- What needs to be done -
Copy all entries verbatim and keep any pictures out of the copy.

- Given data -
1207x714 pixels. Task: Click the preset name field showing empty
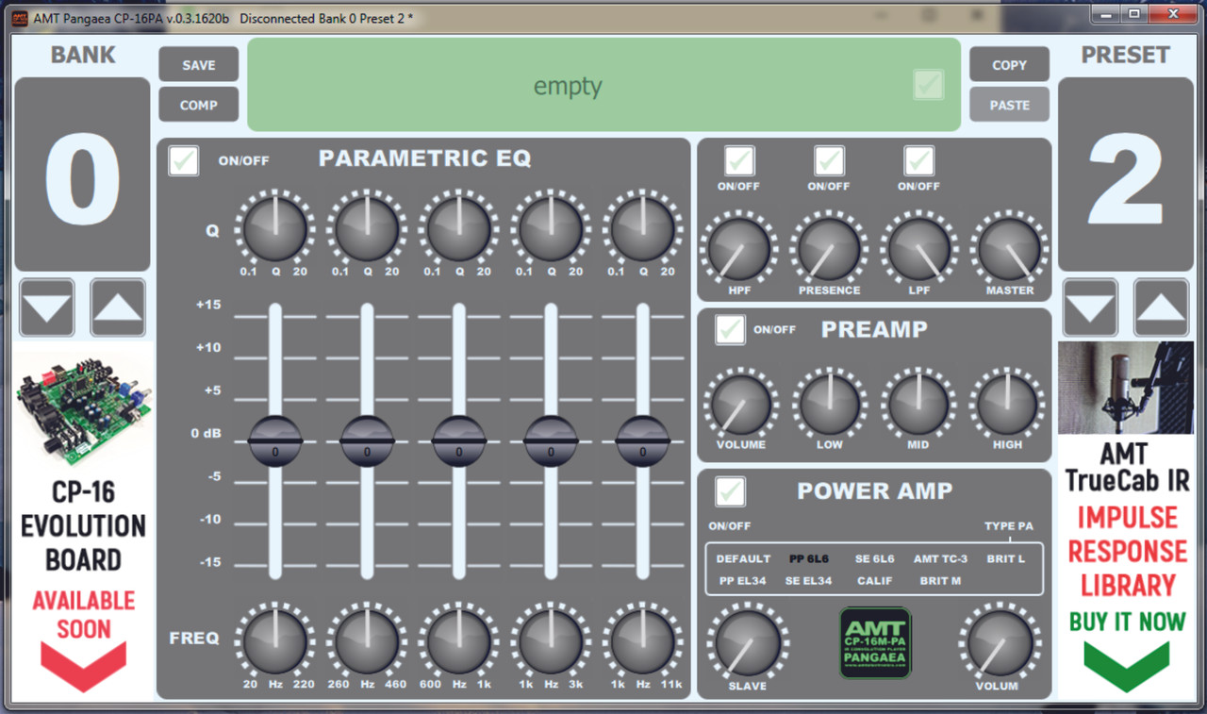(x=567, y=85)
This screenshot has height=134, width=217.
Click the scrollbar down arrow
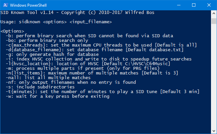[x=214, y=131]
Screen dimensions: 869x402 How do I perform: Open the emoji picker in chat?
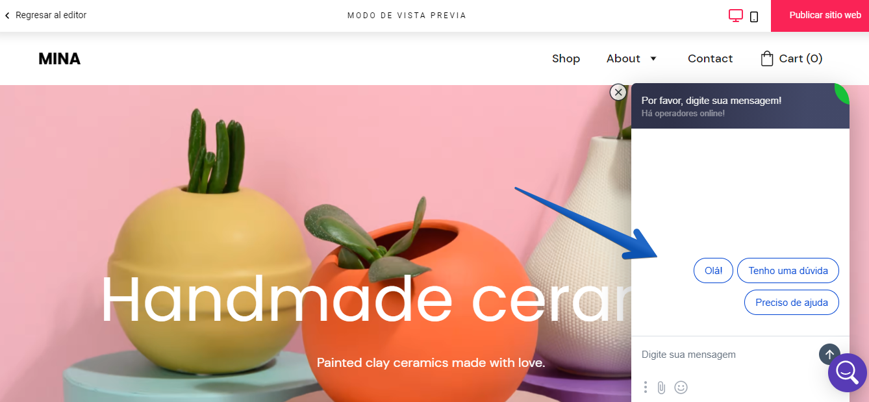[x=681, y=387]
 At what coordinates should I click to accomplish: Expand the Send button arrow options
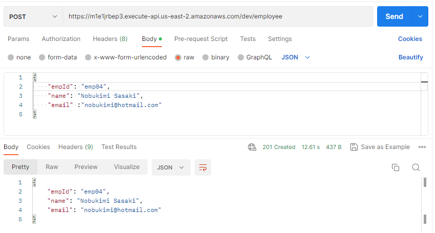point(420,16)
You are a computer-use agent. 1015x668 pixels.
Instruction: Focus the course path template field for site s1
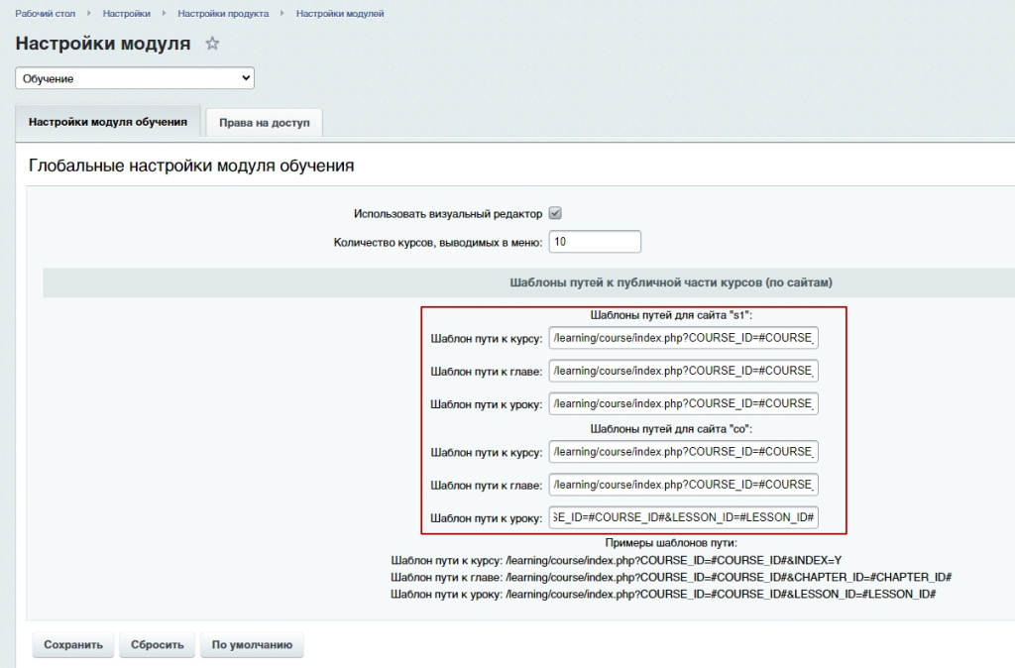[683, 339]
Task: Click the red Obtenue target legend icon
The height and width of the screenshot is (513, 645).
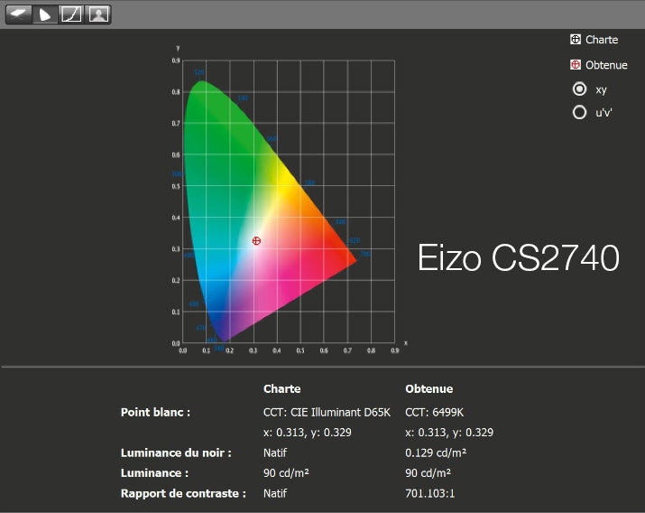Action: [x=576, y=64]
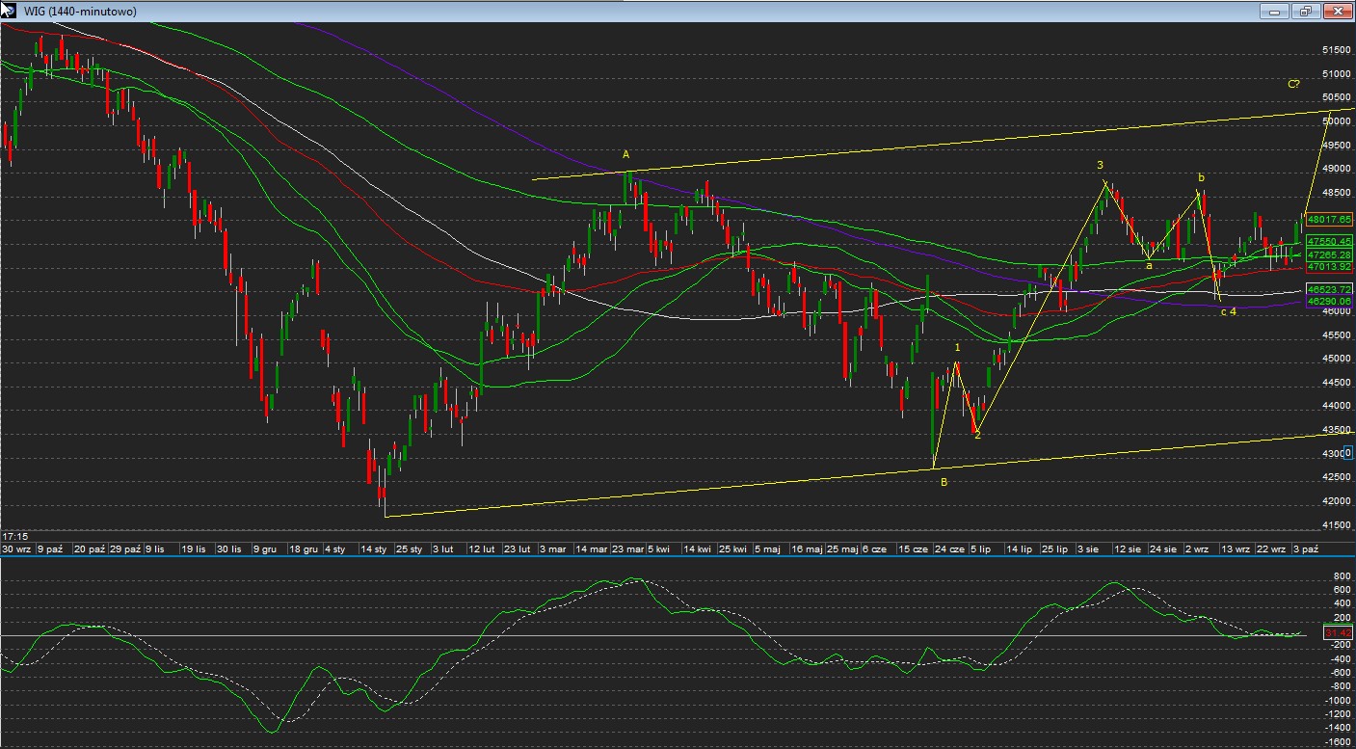Select the yellow wave label B

(x=944, y=482)
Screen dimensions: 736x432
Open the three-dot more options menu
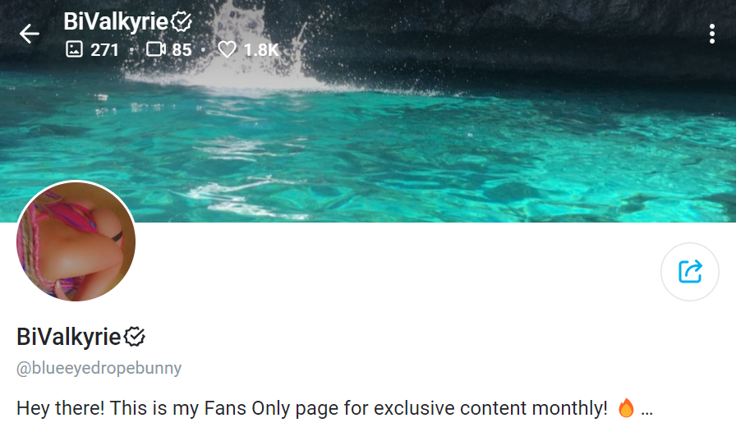click(712, 34)
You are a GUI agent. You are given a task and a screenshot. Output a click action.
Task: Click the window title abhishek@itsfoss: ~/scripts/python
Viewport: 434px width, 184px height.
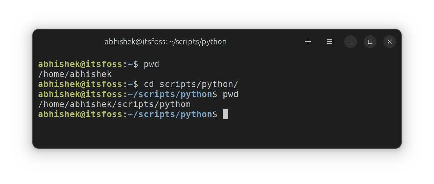point(165,42)
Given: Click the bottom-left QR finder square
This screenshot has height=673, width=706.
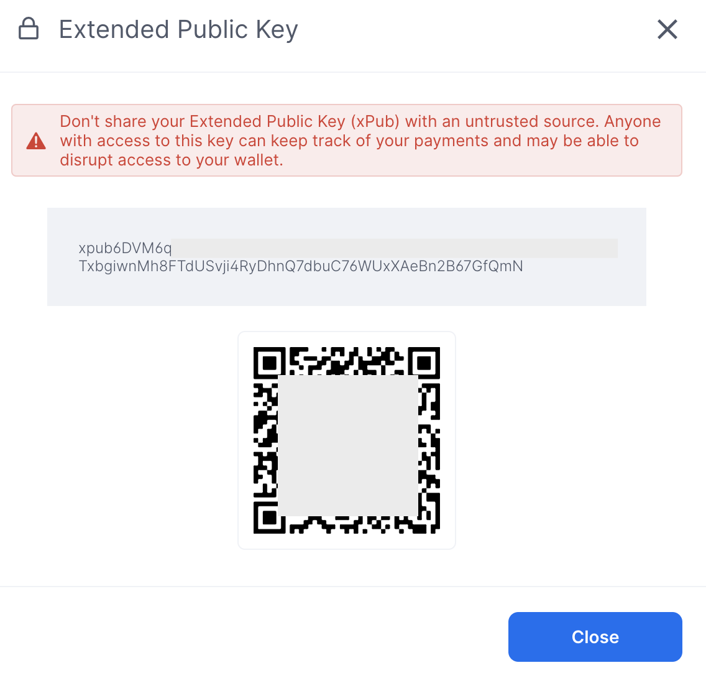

- Solution for this exercise -
1207x714 pixels. Task: Click the preset name field showing empty
(x=567, y=85)
This screenshot has height=134, width=217.
Click the scrollbar down arrow
[x=214, y=131]
Screen dimensions: 869x402 How do I perform: Open the emoji picker in chat?
[x=681, y=387]
 At what coordinates should I click to accomplish: Expand the Send button arrow options
point(420,16)
You are a computer-use agent. 1015x668 pixels.
Instruction: Focus the course path template field for site s1
[683, 339]
Task: Click the red Obtenue target legend icon
The height and width of the screenshot is (513, 645).
Action: [x=576, y=64]
Select the yellow wave label B

(x=944, y=482)
Screen dimensions: 736x432
Open the three-dot more options menu
click(712, 34)
You are a GUI agent. You are given a task and a screenshot. Output a click action.
Task: Click the window title abhishek@itsfoss: ~/scripts/python
Viewport: 434px width, 184px height.
point(165,42)
Given: Click the bottom-left QR finder square
This screenshot has height=673, width=706.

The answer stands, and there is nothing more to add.